Biology for Christian Schools
- Cover
- Author: William S. Pinkston
- Language: English
- Subject: Biology
- Publisher: Bob Jones University Press
- Publication date: January 1991
- Publication place: United States
- Media type: Print (Hardcover and Paperback)
- Pages: 693
- ISBN: 0-89084-556-5
- OCLC: 33968587
- Dewey Decimal: 574 20
- LC Class: QH308.2 .P56 1994

= Biology for Christian Schools =

1991 book by William S. Pinkston

Biology for Christian Schools is a 1991 school-level biology textbook written from a Young Earth Creation point of view by William S. Pinkston and published by the Bob Jones University Press. The book has been controversial because it espouses the idea of Biblical inerrancy; that whenever science and Christianity conflict, the current scientific understanding is wrong. The book promotes creationism, which is rejected by the National Academy of Sciences, the National Association of Biology Teachers and the National Science Teachers Association who state creationism and intelligent design are pseudoscience.

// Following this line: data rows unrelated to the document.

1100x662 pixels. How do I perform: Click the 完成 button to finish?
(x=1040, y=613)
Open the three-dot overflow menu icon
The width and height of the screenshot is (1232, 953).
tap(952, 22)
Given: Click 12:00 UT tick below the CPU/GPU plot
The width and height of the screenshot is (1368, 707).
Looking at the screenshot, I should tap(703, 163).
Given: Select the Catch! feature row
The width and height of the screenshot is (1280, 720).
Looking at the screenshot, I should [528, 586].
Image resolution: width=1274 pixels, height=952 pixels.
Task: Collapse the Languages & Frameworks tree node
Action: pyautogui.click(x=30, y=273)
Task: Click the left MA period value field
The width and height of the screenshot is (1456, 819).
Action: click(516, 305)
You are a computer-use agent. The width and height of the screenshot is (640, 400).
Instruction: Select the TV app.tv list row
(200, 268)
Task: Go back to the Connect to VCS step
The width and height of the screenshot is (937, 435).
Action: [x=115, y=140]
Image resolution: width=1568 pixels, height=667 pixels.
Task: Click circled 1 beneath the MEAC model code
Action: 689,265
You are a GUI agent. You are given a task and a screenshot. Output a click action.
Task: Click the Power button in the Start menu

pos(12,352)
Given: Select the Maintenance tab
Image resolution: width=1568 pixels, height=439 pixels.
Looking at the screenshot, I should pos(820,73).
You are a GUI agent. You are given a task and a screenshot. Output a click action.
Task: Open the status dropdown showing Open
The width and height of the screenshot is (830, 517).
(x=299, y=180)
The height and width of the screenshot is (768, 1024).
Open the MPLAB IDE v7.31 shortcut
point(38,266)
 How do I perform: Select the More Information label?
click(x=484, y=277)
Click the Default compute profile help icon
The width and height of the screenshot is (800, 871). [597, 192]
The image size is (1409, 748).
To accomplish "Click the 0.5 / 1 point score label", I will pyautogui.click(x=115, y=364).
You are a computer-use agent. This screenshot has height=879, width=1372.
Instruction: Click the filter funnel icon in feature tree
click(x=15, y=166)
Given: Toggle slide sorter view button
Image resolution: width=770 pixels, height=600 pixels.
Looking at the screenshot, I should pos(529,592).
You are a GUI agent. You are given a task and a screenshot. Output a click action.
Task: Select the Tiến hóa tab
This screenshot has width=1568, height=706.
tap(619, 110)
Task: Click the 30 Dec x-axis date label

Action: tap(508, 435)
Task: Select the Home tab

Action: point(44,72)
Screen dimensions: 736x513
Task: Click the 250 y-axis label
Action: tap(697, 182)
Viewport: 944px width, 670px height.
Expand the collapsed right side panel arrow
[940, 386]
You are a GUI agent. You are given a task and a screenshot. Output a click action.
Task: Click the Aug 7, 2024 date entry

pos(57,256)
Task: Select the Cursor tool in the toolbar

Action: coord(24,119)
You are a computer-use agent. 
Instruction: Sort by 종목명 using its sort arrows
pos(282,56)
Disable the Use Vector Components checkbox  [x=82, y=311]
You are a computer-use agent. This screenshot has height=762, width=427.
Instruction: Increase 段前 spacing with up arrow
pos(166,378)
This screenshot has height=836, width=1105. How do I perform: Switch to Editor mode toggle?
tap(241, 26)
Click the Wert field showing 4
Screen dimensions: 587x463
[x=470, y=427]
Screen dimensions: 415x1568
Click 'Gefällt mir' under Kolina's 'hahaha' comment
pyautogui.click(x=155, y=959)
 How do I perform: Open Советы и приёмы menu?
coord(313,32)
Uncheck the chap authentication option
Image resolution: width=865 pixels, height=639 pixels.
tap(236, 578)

Francisco J. Ayala, a biologist at University of California, Irvine, wrote the book "rejects generally accepted scientific knowledge" and "explicitly rejects the scientific
methodology generally accepted by the scientific community."

==2008 court decision==
In 2005 the book became a subject in the lawsuit Association of Christian Schools International v. Stearns The book states, "The people who have prepared this book have tried consistently to put the Word of God first and science second." ACSI sued the University of California for discrimination against its science courses that contain creationist ideas. In the March 2008 ruling the Judge quoted Biology for Christian Schools stating:

Plaintiff's evidence also supports Defendants' conclusion that these biology texts are inappropriate for use as the primary or sole text. Plaintiffs' own biology expert, Professor Michael Behe, testified that "it is personally abusive and pedagogically damaging to de facto require students to subscribe to an idea. . . . Requiring a student to, effectively, consent to an idea violates [her] personal integrity. Such a wrenching violation [may cause] a terrible educational outcome." (Behe Decl. Para. 59.)

Yet, the two Christian biology texts at issue commit this "wrenching violation." For example, Biology for Christian Schools declares on the very first page that:

1. "'Whatever the Bible says is so; whatever man says may or may not be so,' is the only [position] a Christian can take. . . ."
2. "If [scientific] conclusions contradict the Word of God, the conclusions are wrong, no matter how many scientific facts may appear to back them."
3. "Christians must disregard [scientific hypotheses or theories] that contradict the Bible." (Phillips Decl. Ex. B, at xi.)